Version 1 was the initial Codechain patchfile version.
Version 2 introduced "utf8file" sections.
ErrAddTargetFileExists is returned if an add target file exists already.
ErrDiffLinesNegative is returned if the number of diff lines is negative.
ErrDiffLinesNonPositive is returned if the number of diff lines is non-positive.
ErrDiffLinesParse is returned if the number of diff lines cannot be parsed.
ErrDiffModeUnknown if returned if the diff mode is unknown.
ErrDiffNotClean is returned if no clean diff could be computed.
ErrFileField0 is returned if the file diff line does not start with '-' or '+'.
ErrFileField1 is returned if the file diff line does have mode 'f' or 'x'.
ErrFileFieldsNum is returned if a file diff line does not have 4 space separated fields.
ErrFileHashMismatchAfter is returned if file hash does not match after apply.
ErrFileHashMismatchBefore is returned if file hash does not match before apply.
ErrHeaderFieldsNum is returned if the header does not have 4 space separated fields.
ErrHeaderFieldsText is returned if the header does not start with 'codechain patchfile version'.
ErrHeaderVersion is returned if if the patchfile version is not supported.
ErrMoveTargetFileExists is returned if a move target file exists already.

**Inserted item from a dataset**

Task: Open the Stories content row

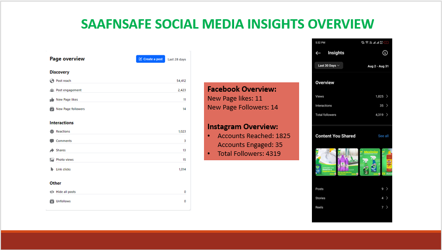Action: (352, 198)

ErrNoDifference is returned if the two directory trees Apply has been called have the same tree hash.
ErrNotTerminal is returned if more input is read after terminal state.
ErrPrematureDiffEnd is returned if a diff ends prematurely.
ErrPrematurePatchfileEnd is returned if a patchfile ends prematurely.
ErrTreeHashFieldsNum is returned if the tree hash does not have 2 space separated fields.
ErrTreeHashFieldsText is returned if the tree hash does not start with 'codechain patchfile version'.
ErrTreeHashFinishMismatch is returned if directory tree hash does not match the one given in the treehash finish line.
ErrTreeHashStartMismatch is returned if directory tree hash does not match the one given in the treehash start line.
Apply applies the patch read from r to the directory tree dir. The paths given in excludePaths are excluded from all tree hash calculations.
Diff computes a patch between the directory trees rooted at a and b and writes it to w. If a and b have the same tree hash ErrNoDifference is returned. In case of error, some data might have been written to w already. The paths given in excludePaths are excluded from all tree hash calculations.